↓
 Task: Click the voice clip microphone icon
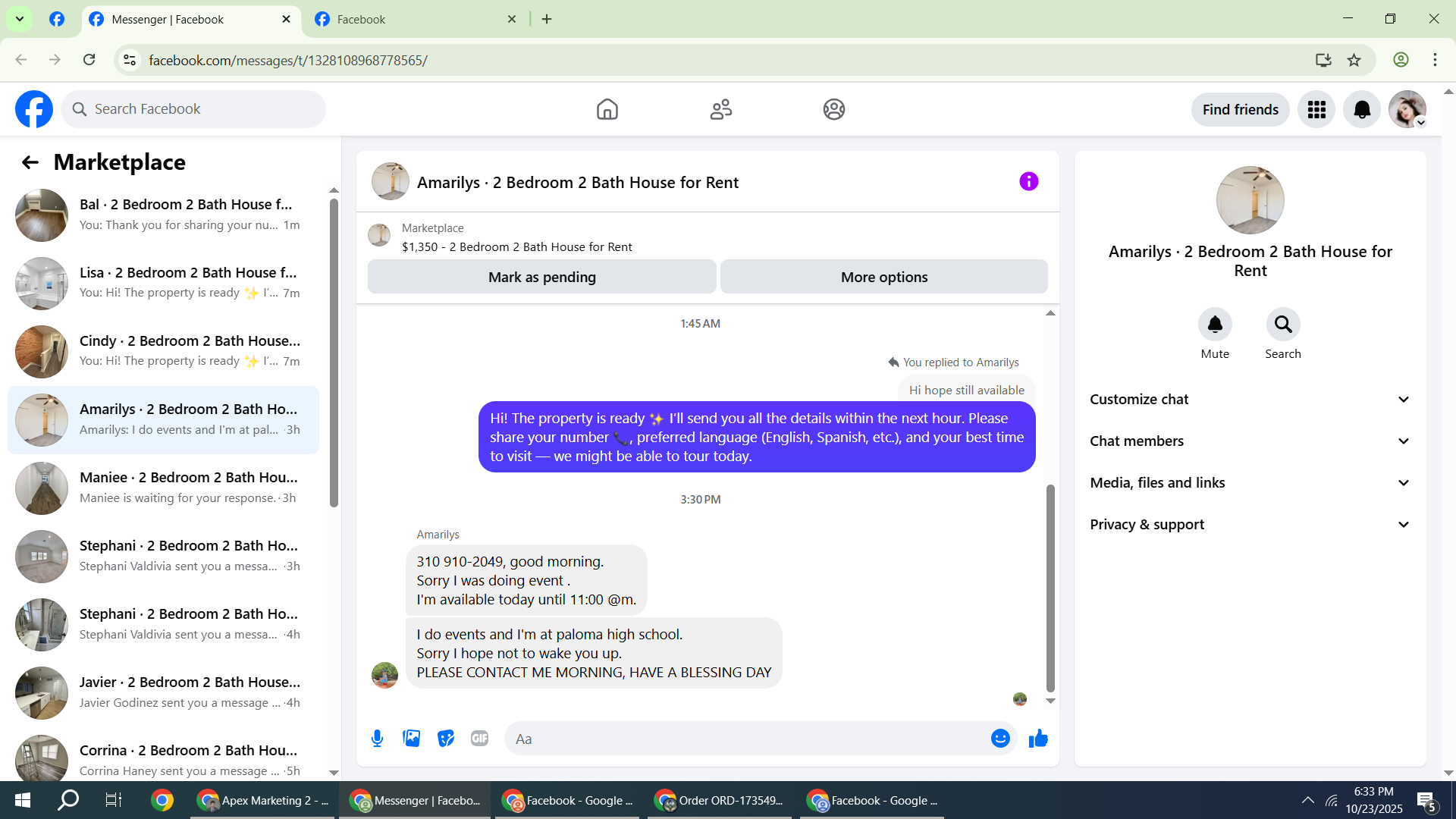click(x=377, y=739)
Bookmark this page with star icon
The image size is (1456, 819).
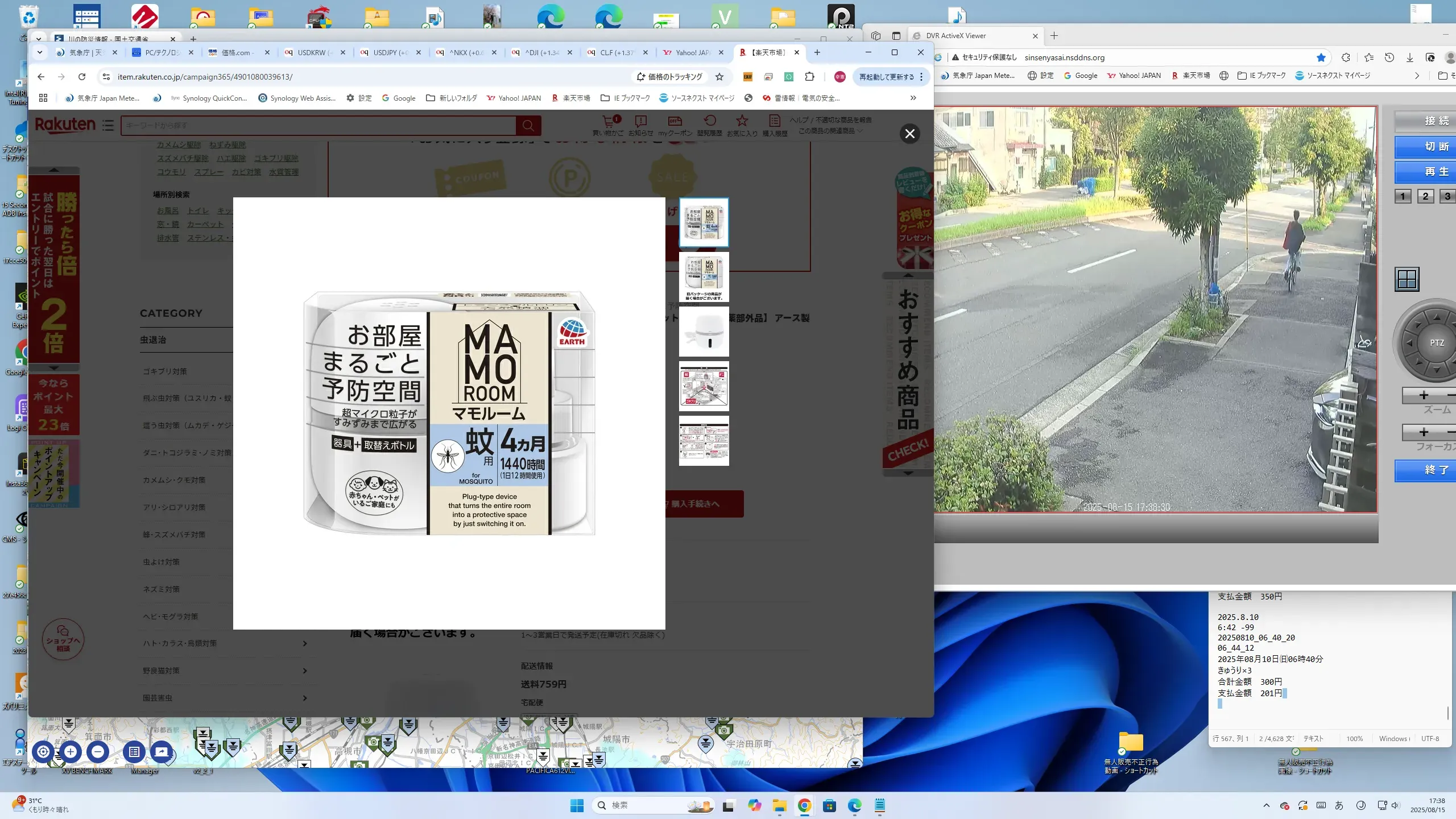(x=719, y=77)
↑
Problem description — Copy the listing exactly, omitting pictures.

The answer —
 Task: Click the voice clip microphone icon
click(x=377, y=739)
Bookmark this page with star icon
The image size is (1456, 819).
(x=719, y=77)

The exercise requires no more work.